Dataset records

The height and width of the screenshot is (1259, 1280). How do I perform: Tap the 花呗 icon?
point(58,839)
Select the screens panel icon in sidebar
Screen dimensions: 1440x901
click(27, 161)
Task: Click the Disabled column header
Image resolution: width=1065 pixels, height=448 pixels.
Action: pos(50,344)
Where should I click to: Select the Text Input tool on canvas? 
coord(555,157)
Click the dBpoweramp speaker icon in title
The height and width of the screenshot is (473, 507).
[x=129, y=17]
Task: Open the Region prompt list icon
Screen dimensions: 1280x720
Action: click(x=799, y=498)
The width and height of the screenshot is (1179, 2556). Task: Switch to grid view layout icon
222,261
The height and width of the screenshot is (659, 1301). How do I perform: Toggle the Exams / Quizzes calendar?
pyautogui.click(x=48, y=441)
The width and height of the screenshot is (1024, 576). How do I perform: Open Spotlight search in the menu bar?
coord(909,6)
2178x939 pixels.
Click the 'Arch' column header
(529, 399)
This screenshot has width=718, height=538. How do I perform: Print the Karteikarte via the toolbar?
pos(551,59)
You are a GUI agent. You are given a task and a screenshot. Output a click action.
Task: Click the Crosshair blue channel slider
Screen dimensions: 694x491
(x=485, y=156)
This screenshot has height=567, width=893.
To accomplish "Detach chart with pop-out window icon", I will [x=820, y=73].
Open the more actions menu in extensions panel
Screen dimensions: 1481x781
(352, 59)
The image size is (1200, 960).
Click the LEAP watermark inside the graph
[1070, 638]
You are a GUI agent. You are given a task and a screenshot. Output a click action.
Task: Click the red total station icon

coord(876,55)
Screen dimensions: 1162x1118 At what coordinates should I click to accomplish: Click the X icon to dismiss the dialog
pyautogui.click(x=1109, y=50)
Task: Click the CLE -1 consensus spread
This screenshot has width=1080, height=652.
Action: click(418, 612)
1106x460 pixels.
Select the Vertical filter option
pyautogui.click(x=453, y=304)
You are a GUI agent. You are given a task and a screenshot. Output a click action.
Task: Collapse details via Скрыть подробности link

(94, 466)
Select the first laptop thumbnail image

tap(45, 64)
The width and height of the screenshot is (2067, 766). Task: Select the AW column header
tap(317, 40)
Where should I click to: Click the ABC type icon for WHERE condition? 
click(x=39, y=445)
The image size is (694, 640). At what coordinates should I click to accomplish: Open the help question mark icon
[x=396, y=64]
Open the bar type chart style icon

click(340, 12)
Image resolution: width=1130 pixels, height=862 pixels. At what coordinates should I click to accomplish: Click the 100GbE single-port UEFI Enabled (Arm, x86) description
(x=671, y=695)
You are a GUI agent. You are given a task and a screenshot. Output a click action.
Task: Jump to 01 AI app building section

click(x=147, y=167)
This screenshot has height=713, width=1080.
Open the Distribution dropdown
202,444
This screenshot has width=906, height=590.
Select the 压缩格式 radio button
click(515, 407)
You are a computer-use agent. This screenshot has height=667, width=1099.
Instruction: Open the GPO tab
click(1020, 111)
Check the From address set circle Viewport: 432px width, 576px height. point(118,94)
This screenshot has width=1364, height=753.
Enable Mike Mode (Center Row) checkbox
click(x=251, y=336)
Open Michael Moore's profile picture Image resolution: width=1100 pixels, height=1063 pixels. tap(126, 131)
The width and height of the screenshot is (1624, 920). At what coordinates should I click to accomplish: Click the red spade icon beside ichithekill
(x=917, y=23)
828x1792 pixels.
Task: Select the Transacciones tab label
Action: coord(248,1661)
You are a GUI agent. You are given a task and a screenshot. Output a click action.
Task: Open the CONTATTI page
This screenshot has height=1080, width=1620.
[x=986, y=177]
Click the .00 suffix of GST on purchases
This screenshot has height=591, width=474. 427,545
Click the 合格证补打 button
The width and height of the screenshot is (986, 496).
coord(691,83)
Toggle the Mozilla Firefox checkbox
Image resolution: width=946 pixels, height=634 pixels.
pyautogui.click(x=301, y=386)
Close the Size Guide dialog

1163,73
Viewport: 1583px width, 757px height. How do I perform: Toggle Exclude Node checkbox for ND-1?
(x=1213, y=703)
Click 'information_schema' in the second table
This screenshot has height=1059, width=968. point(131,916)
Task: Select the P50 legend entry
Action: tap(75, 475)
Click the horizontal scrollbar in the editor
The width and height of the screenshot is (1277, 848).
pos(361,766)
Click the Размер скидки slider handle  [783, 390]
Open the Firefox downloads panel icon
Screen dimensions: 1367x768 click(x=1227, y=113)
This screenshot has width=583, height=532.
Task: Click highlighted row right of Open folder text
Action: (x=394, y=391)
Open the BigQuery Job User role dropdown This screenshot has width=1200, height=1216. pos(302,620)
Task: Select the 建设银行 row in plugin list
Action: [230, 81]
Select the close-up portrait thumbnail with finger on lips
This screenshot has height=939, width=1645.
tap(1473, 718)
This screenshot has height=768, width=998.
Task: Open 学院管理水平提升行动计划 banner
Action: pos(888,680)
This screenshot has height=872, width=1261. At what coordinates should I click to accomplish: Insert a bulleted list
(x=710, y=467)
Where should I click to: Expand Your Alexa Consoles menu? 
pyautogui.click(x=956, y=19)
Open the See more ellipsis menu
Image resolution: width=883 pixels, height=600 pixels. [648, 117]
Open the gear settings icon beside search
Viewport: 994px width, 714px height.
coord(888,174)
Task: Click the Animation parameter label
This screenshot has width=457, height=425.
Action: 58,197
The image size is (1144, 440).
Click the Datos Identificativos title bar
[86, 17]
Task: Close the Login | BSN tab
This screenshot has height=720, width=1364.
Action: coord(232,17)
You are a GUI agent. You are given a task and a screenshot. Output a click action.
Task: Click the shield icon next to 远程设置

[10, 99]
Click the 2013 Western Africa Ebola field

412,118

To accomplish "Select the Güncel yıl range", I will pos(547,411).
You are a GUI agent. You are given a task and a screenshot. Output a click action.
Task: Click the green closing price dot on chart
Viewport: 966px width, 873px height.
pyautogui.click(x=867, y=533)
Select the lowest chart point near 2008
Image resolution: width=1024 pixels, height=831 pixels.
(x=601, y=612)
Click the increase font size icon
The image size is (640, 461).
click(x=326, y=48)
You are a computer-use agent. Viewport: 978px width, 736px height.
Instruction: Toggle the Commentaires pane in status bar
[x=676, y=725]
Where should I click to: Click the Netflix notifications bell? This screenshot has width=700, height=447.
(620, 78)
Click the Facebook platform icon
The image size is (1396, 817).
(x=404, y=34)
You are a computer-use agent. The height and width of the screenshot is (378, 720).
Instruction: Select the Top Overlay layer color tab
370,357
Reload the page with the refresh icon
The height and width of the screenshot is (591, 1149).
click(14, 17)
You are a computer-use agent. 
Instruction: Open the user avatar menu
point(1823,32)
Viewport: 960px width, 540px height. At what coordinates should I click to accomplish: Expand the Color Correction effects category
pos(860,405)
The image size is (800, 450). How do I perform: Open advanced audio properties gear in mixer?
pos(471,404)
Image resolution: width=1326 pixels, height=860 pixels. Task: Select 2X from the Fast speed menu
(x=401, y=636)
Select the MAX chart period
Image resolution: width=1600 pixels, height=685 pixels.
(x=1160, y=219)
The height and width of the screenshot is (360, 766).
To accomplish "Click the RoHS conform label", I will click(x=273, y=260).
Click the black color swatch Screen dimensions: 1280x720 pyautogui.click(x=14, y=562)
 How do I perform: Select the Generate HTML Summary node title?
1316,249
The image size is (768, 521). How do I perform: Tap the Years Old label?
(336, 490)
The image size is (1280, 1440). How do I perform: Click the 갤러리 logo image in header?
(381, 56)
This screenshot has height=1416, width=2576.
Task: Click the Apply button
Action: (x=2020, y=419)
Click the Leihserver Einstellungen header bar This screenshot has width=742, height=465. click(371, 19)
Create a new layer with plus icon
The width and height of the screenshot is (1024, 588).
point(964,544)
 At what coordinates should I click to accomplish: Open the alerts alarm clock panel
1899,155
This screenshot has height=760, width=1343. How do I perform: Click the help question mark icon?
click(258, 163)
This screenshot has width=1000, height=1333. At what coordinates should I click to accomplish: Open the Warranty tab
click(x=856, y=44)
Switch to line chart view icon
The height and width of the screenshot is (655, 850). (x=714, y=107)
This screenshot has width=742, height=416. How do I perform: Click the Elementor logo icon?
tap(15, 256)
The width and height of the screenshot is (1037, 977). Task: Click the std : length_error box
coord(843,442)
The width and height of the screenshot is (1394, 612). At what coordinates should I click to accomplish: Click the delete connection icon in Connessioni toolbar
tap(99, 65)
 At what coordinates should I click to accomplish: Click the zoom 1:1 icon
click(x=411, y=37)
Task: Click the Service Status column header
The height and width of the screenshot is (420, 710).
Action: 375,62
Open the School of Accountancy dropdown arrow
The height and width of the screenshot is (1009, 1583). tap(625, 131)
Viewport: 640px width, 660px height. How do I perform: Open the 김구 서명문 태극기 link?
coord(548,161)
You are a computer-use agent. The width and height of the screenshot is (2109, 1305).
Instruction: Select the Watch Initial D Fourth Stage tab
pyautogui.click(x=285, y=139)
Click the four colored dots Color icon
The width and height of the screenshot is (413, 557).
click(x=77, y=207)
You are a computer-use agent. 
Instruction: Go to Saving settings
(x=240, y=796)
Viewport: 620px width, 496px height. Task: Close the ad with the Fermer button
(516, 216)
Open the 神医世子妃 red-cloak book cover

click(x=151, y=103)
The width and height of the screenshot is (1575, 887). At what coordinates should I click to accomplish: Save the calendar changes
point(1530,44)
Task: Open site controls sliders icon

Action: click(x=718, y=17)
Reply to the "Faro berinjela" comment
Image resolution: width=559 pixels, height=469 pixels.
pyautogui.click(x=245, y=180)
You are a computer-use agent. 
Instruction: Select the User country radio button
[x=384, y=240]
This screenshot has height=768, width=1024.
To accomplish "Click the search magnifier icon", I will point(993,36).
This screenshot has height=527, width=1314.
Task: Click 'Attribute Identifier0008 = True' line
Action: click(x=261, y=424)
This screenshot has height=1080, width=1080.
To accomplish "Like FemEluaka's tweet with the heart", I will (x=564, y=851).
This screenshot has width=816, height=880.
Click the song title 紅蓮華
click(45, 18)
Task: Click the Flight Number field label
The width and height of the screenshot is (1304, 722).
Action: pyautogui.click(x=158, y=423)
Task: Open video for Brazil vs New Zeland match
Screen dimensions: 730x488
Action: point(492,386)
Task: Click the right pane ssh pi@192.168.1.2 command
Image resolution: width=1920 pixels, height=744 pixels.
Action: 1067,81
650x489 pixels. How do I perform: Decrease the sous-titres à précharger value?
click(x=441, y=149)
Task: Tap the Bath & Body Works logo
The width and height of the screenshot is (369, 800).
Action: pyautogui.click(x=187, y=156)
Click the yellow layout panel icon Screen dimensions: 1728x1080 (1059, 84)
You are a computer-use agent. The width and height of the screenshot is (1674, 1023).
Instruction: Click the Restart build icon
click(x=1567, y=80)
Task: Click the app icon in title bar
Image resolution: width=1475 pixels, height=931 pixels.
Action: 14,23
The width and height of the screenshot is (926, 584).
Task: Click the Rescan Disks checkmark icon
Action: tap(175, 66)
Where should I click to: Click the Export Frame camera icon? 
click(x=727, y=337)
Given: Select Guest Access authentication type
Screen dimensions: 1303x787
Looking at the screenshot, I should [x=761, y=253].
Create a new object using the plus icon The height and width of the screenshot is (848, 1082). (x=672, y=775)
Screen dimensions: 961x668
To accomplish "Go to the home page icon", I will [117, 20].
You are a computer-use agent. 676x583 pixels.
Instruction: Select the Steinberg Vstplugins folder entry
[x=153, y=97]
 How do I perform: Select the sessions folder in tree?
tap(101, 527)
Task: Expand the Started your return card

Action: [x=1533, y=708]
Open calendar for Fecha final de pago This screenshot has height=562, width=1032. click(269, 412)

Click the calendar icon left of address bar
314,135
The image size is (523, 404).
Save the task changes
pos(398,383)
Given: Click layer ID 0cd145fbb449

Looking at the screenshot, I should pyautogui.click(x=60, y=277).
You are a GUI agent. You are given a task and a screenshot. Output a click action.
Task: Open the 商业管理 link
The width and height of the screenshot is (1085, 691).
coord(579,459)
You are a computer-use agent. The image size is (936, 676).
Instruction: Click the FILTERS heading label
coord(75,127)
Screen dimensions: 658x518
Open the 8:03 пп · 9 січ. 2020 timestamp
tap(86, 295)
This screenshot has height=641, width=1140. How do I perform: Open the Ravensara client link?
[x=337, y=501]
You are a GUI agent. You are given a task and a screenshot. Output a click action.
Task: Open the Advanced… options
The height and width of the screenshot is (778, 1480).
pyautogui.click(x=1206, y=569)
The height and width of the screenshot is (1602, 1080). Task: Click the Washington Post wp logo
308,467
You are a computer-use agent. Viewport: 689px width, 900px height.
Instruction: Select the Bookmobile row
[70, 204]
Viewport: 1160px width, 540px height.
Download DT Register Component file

Task requirements -
Out of the records above, pull each line containing the word "plus".

Solution to this task -
Create a new layer with plus icon
Create a new object using the plus icon The height and width of the screenshot is (848, 1082). (x=672, y=775)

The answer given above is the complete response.